## 2.2 A 90nm CMOS 16Gb/s Transceiver for Optical Interconnects

Samuel Palermo<sup>1</sup>, Azita Emami-Neyestanak<sup>2</sup>, Mark Horowitz<sup>1</sup>

<sup>1</sup>Stanford University, Stanford, CA <sup>2</sup>Columbia University, New York, NY

As I/O bit rates have increased in order to accommodate growing on-chip aggregate bandwidth, the disparity between optical and electrical channels at the board and box level has risen. This increases electrical link equalization complexity and leads designers to consider optical interconnects in order to meet I/O power-budget and density requirements. A dense low-power full optical transceiver cell capable of 16Gb/s operation is developed to explore the potential of optical interconnects to meet growing chip-to-chip bandwidth requirements.

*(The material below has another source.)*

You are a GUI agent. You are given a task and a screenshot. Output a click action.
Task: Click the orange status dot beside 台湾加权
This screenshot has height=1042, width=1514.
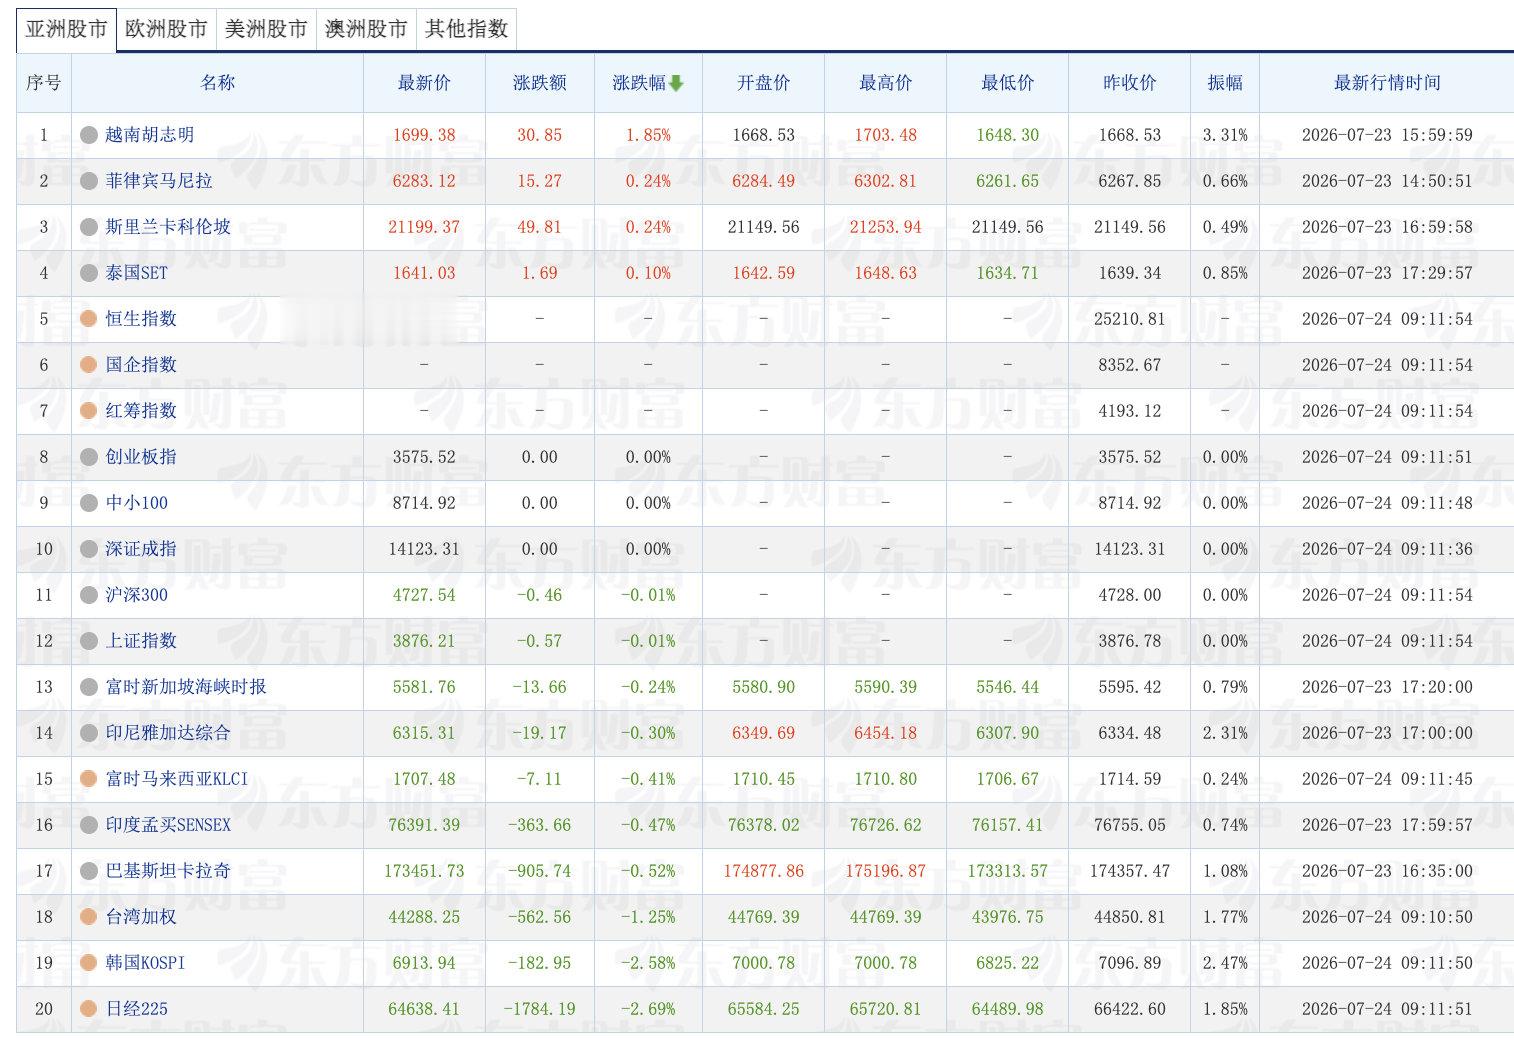pyautogui.click(x=89, y=917)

The transceiver architecture is shown in Fig. 2.2.1. In order to enable short bit periods without consuming excessive area and power in clock generation and distribution, a multiple clock phase multiplexing architecture is used at both the transmitter and the receiver. In the frequency-synthesis PLL of the transmitter, a 5-stage coupled pseudo-differential ring oscillator provides 5 sets of complementary clock phases spaced a bit-period apart. These phases are used to switch a 5-to-1 multiplexer to produce a serial data stream. The multiplexer serial output is buffered by the VCSEL driver output stage, described in detail in [1]; it consists of a 4-tap current-mode FIR filter that equalizes the VCSEL response at high data rates. At the receiver side, a low-voltage integrating and double-sampling front-end performs demultiplexing directly at the input node using 5 uniform clock phases from the dual-loop clock-recovery system.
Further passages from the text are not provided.